Fall 2021 Projects – Data Science Capstone Course @ University of Rochester

Agrograph: Annual Crop Yield Prediction

Team Members: Leo Cordaro, Stephen Gass, Ravi Dugh

For agricultural data solutions company Agrograph, the team worked to build the best model for predicting annual crop yields. Support Vector Regression (SVR) proved to be the best model for these predictions. Team members also modestly improved their model’s baseline performance using SVR and extensive feature engineering; these improvements resulted in a 15.6 percent average MAPE for the top five crops. The project required extensive domain knowledge to engineer optimal features and understand overall performance limitations. Students utilized feature importance analysis to confirm that vegetative indices such as NDVI, GCI, and GPP, generate the most predictive features for annual crop yield when combined with geospatial features such as Land Surface Temperature (LST) and soil features like soilWater, and orgCarbon. They then improved their model by reframing the problem for classification rather than regression; the model ultimately achieved an average XGBoost F1 score of 0.80 across the top five crops, predicting in the 50th percentile of annual crop yields.

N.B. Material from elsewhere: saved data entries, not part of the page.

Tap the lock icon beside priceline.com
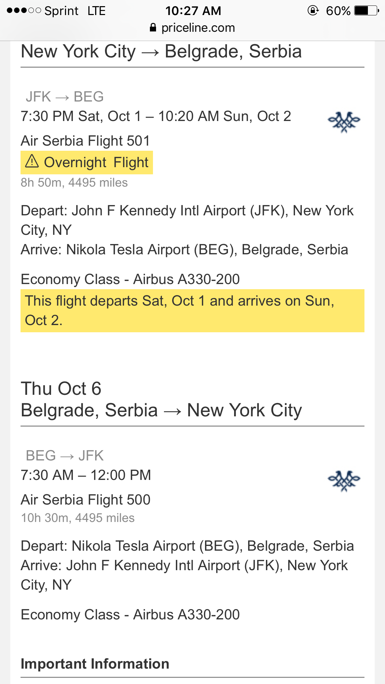385x684 pixels. point(153,28)
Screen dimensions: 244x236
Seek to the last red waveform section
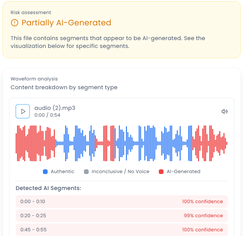(210, 143)
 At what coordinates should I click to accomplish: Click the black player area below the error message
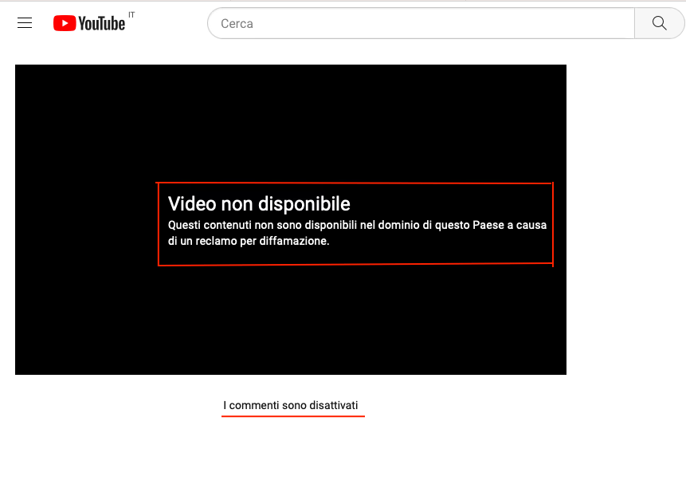(290, 319)
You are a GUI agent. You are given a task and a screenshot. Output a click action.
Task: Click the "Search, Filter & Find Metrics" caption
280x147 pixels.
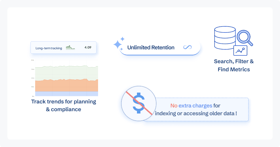pyautogui.click(x=234, y=66)
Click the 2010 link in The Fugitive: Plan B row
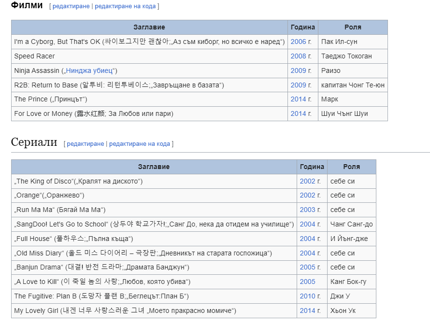 307,296
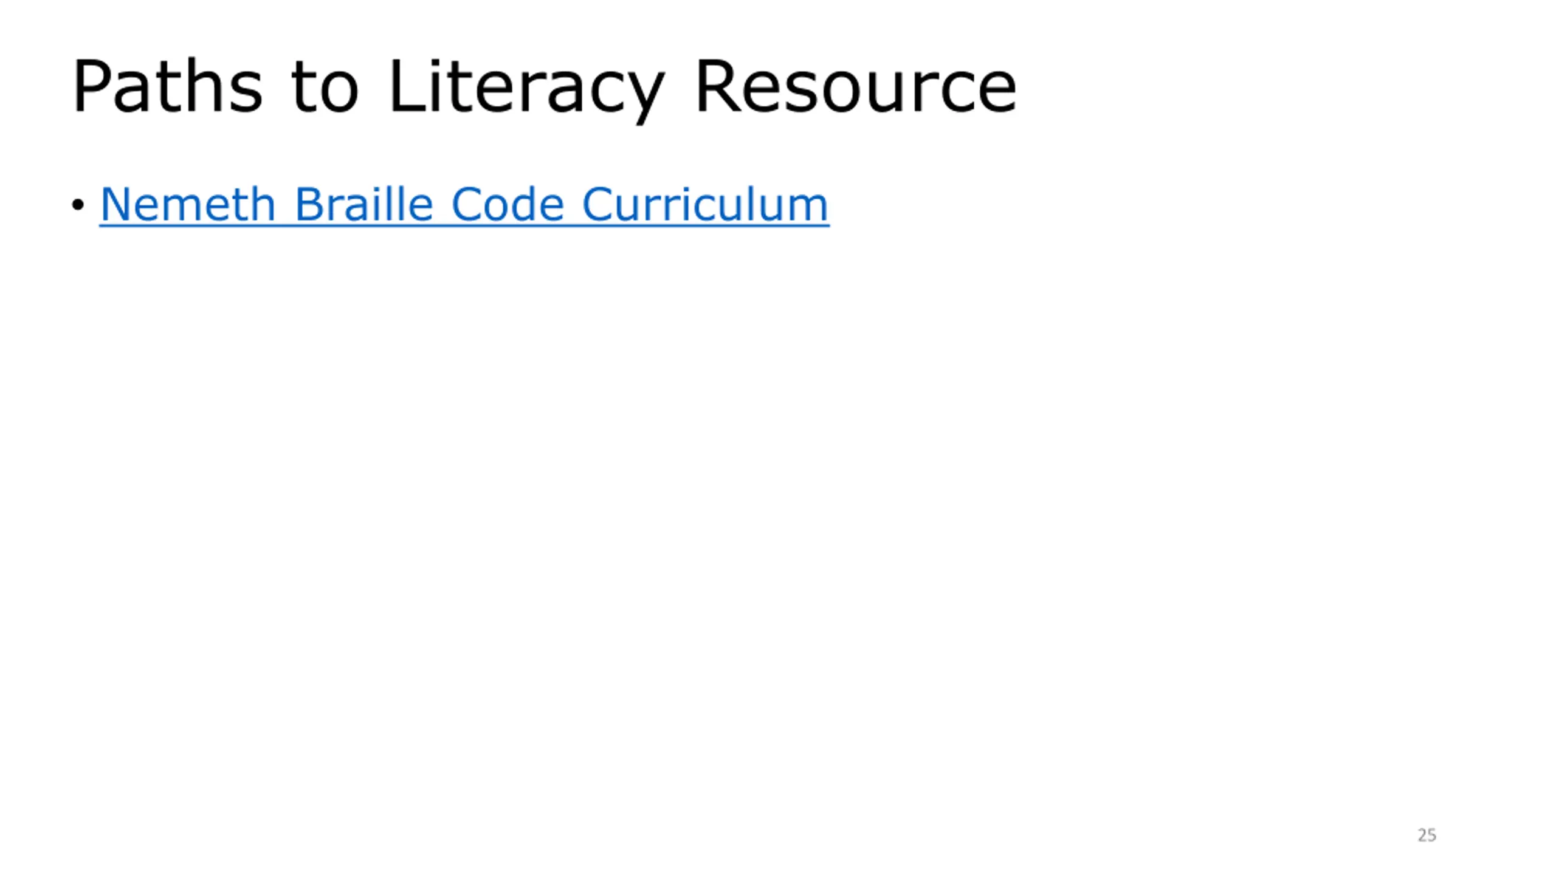Click the capital B in Braille
1556x875 pixels.
308,204
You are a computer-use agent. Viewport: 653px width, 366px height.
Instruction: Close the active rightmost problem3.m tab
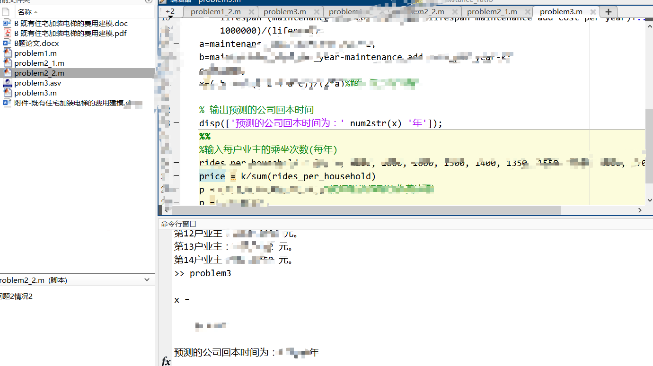593,12
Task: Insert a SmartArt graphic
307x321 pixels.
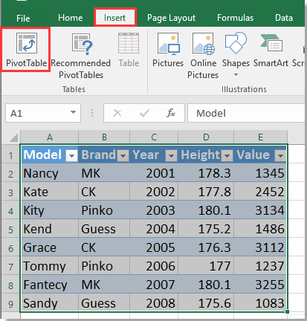Action: (271, 50)
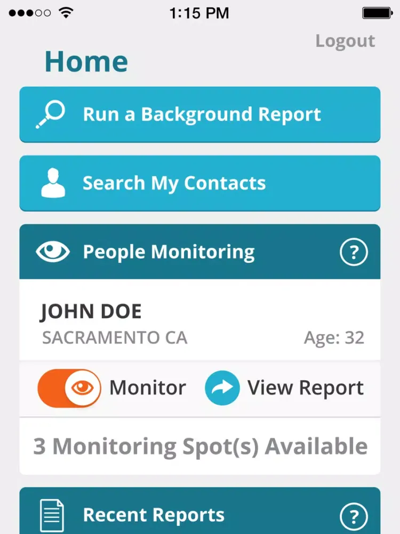Open Recent Reports help question mark
The width and height of the screenshot is (400, 534).
(x=354, y=516)

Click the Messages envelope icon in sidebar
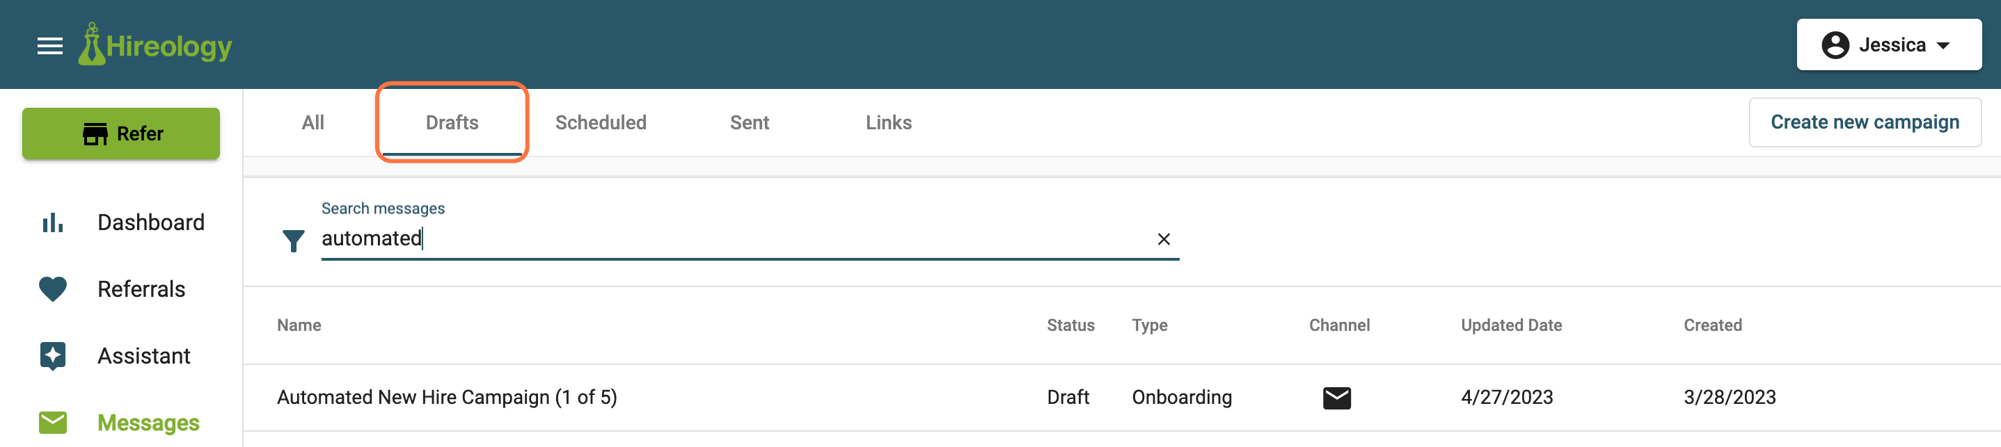point(53,423)
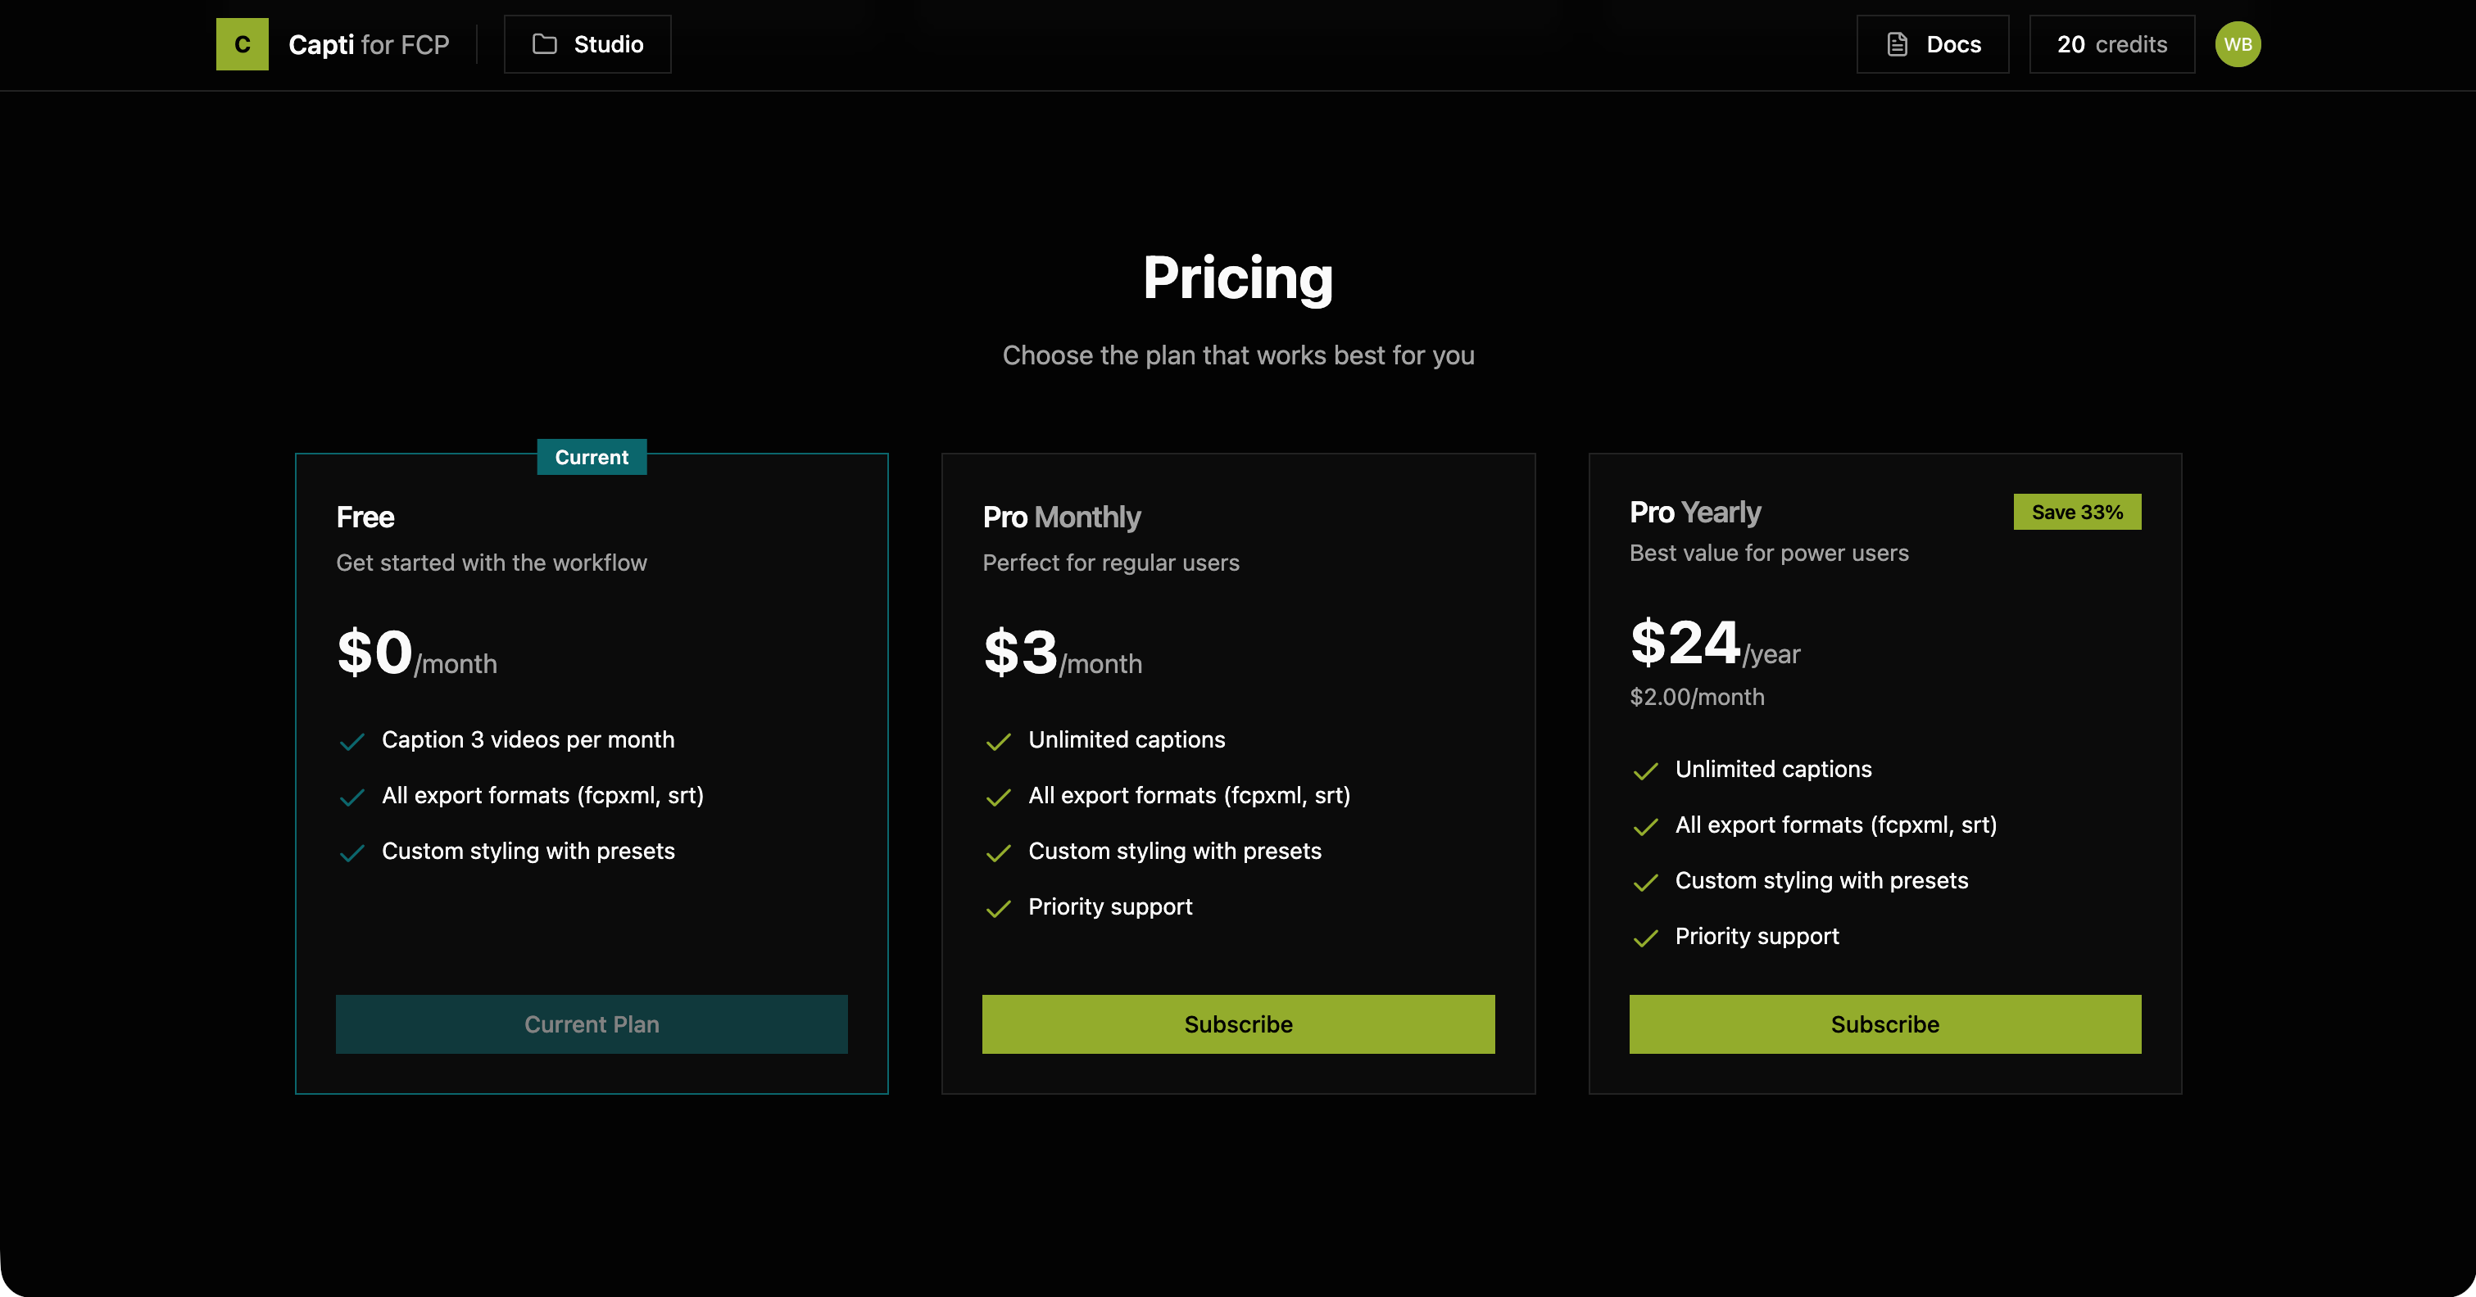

Databricks: A Study of Homelessness in the United States

Team Members: Tanqiu Jiang, Yichi Qian, Ziyu Xiong, Tianyu Wang

Homelessness has long been understudied due to a lack of qualitative data. The goal of this project was to study the impact of a variety of factors on homelessness from a qualitative standpoint. First the team collected data from various sources before cleaning and aligning it. They then applied analytical methods, such as sharp-null, RDD, linear regressions, and temporal analysis, to explore the relationship between homelessness and factors like policy, public transportation, economy, urbanization, temperature, and funding. They also utilized data visualizations to illustrate their discoveries. Students’ preliminary findings showed that progressive policies benefit homeless communities. After evaluating their preliminary findings, the team applied various machine learning models to their data to predict homelessness ratios. Using the state-of-the-art model interpretation package “SHAP,” the students uncovered how much of an impact each factor has on homelessness.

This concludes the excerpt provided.